Random data compression – Is it possible? (Part 2)
This is continuation of my previous article on Random data compression possibilities.
Compression of unique values
As I indicated in previous article if for every 256 bytes each value appears only ones, then we can achieve the compression using any of the below techniques.
1. Using insertion sort – by remembering the position.
Using this technique for every 256 byte – we can save exactly 32 bytes, i.e for first element no need to remember any position, for next value one bit sufficient to remember weather current element inserted after or before previous number, for next two numbers we need two bits for each value, for next 4 numbers we need 3 bits for each number and so on until for last 128 values we need 8 bit for each value. It is constant save – i.e for every possible combination we will have 1792 bits or 224bytes. (We save 256 – 224 = 32bytes)
2. Using factorial of 256
In this approach, all possible variations can represented using factorial of 256, that will end up with 1684bits for every possible combination. It is constant save – i.e for every possible combination we will have 1684 bits or 210.5 bytes. (We save 256 – 210.5 = 45.5bytes)
3. Using reverse merge sort – Using this approach use a merge sort and store bit information of the list from where we picked the smaller number. Advantage of this technique is, when one list gets over, we don’t require to store or remember unsorting information for remaining element in other list, we just need to append it as illustrated below.
In best case scenario(when all elements are in ascending order) we just need (1/2*8bit) x 256 = 128 bytes for total 256 input bytes, in worst case we need 1793 bits as illustrated below.

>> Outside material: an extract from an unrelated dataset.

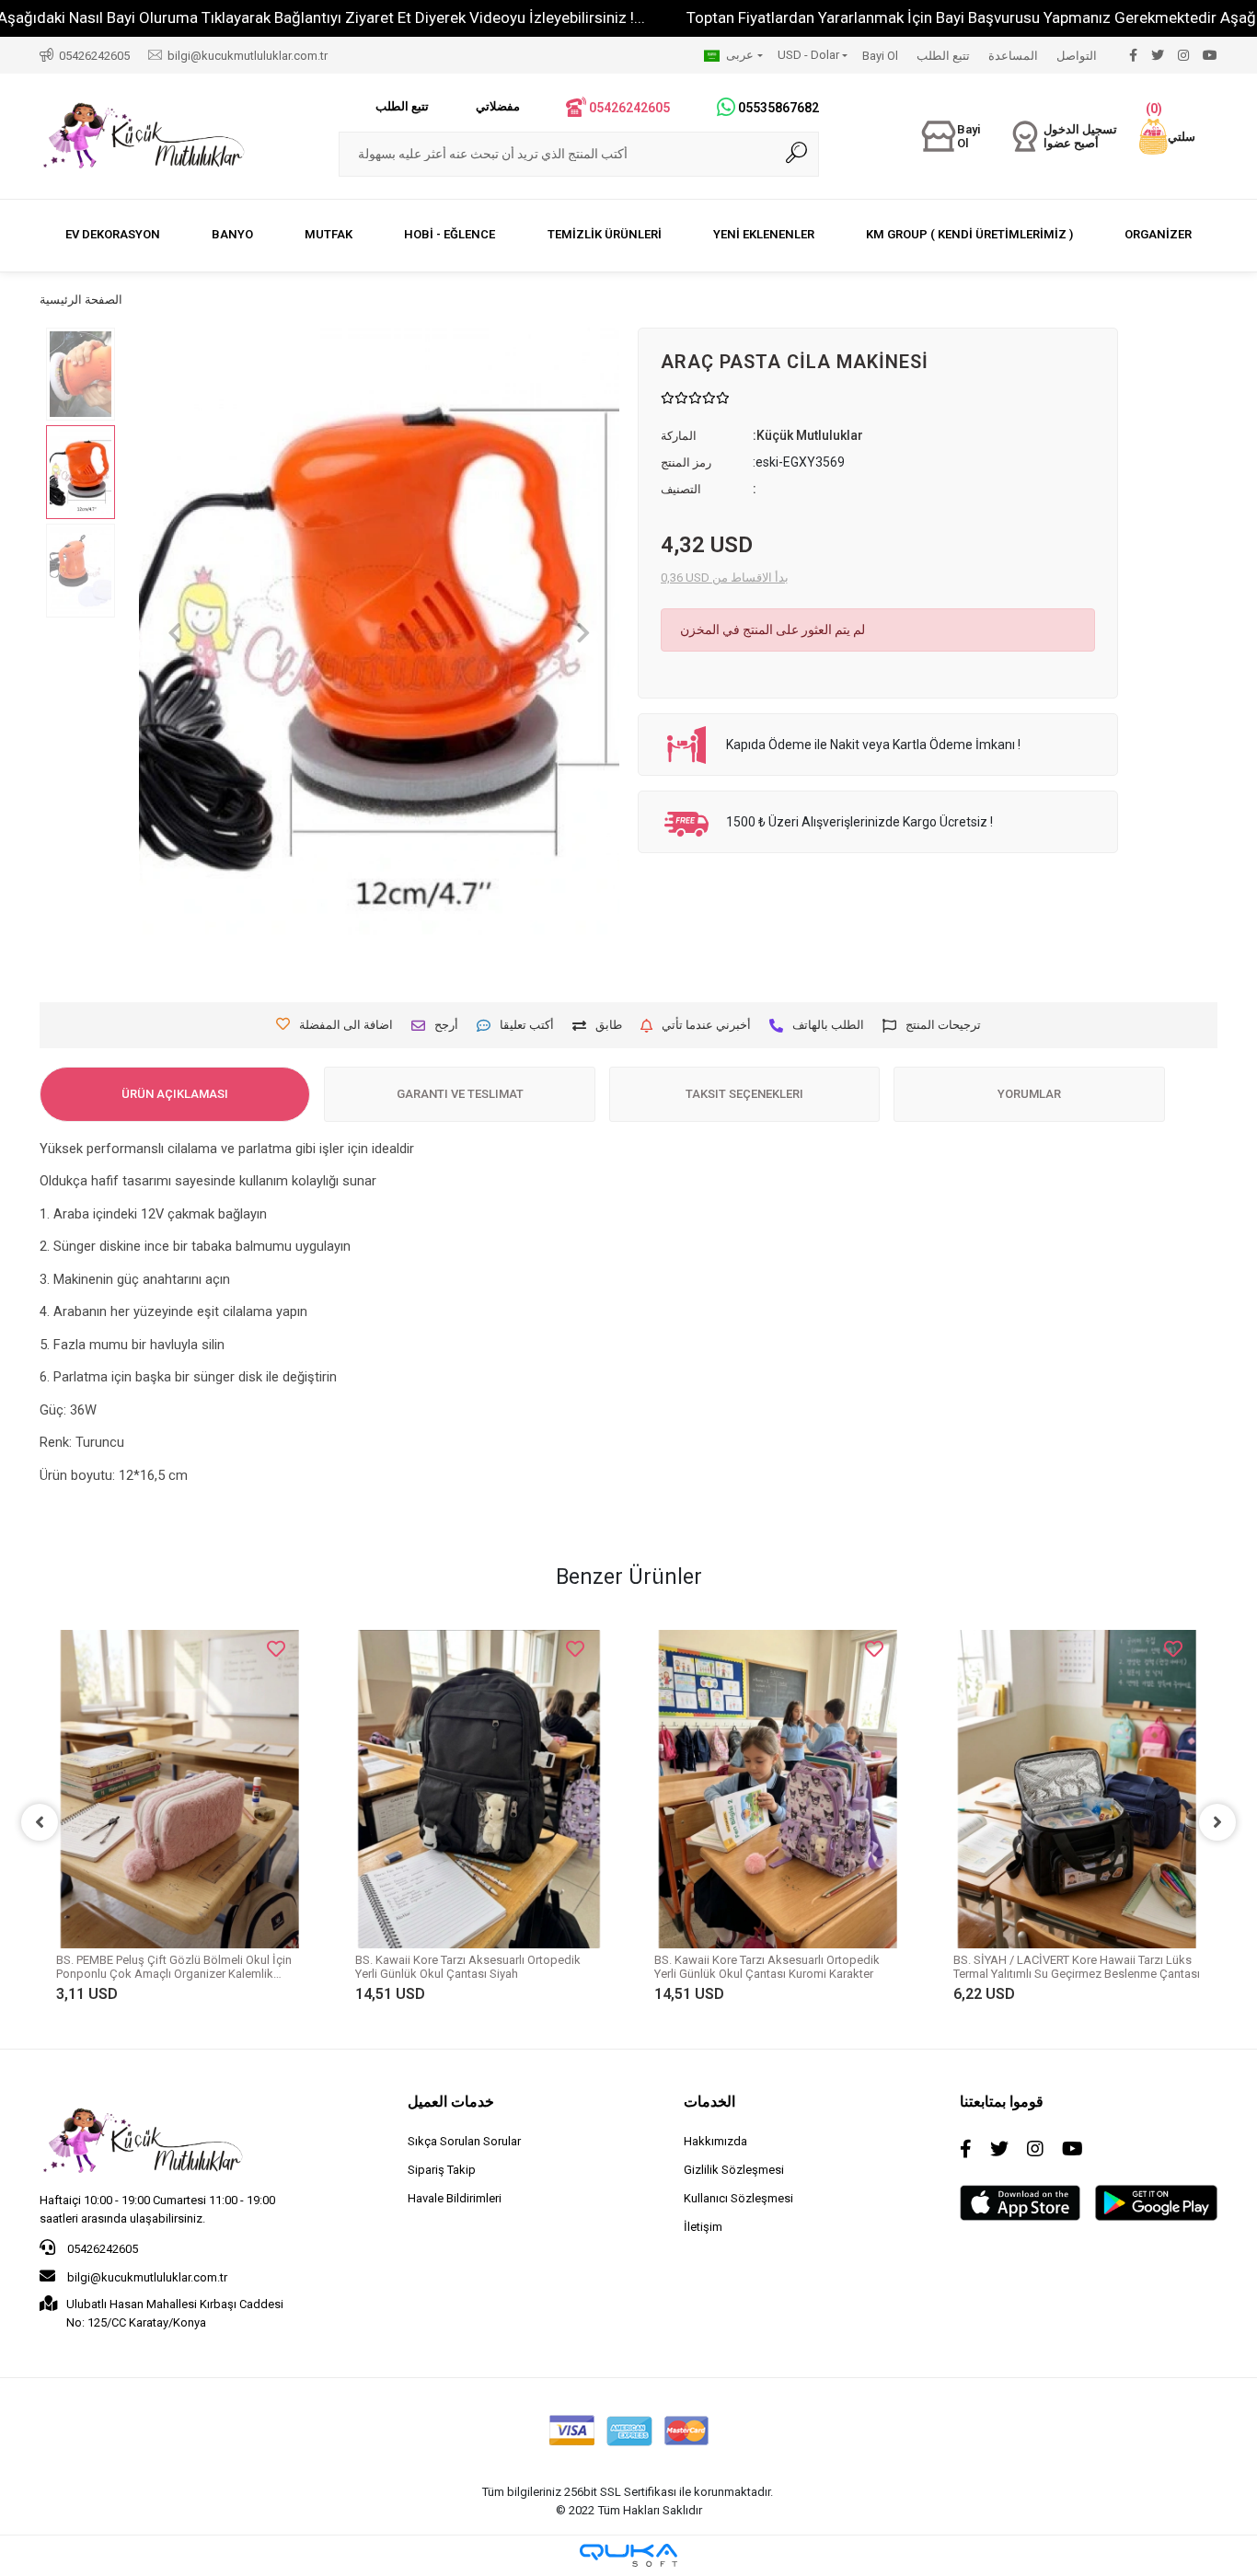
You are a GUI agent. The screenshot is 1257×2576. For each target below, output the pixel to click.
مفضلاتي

Depending on the unique numbers appear in the list we can save between 128 byte(best case) to 31.75 byte (worst case)
Similarly we can use reverse quick sort technique, however merge sort is better than quick in storing minimal unsorting information, because in merge when one list gets over, we don’t require unsorting information for remaining elements in other list, this feature missing if we use quick sort, but still reverse quick sort can be used with lesser than 2048bits.
How to use above theory when all numbers are not unique?
Well above said theory works when all numbers are unique, but in real time such scenario is rare, instead there will be some duplicates and some unique numbers missing.
In fact random digits created by the RAND group contains on an average 100bytes duplicates(repeated) in every block of 256 numbers. in such data we need to patch the dataset by removing non unique, and inserting missing unique numbers, so that above reverse merge sort can be applied. When we remove duplicates we need to retain its position and actual value. (No need to retain the introduced missing numbers, which will be discarded after unsorting. But to patch this way we need lot of byte, e.g: if 100 numbers is duplicates (i.e 100 numbers are missing), we need to have 100*2=200 bytes. (very costly).
However there is better patch as below
1. Read 256 block of data, mark the duplicates/non unique, remember these relative to current position of the number (so we don’t require 8bits for position), Now we have missing unique numbers.
2. Rearrange the input data by eliminating duplicates so that unique numbers moves upper part of the list, fill missing unique numbers at the end of list. (make sure all missing numbers are filled in ascending order so that we can avoid storing unsorting information of missing numbers – which is of nu use for us – This way we can save few bytes)
3. Perform merge sort on the list excluding introduced missing numbers, now the compressed file will have Unsorting information + duplicate number positions + duplicate values.
4. If missing numbers are less than 32 byte we can actually store position using eight bits per position, if it is more than 32, then we use a bit for each byte indicating duplicate or not.
Using above technique I developed a compressor which can compress random data up to 42 duplicates or missing unique numbers. (I used million digit of Rand with some modification to maintain maximum 42 missing numbers in every 256 input bytes. However I am yet to find way to address another 60 bytes so that million digit of Rand group can be compressed at least by a byte.
I will fine tune my compressor and announce in next article in next year. (After Xmas/new year), next article I will introduce another technique of transition or state representation for random data.
Wish you all happy new year 2010.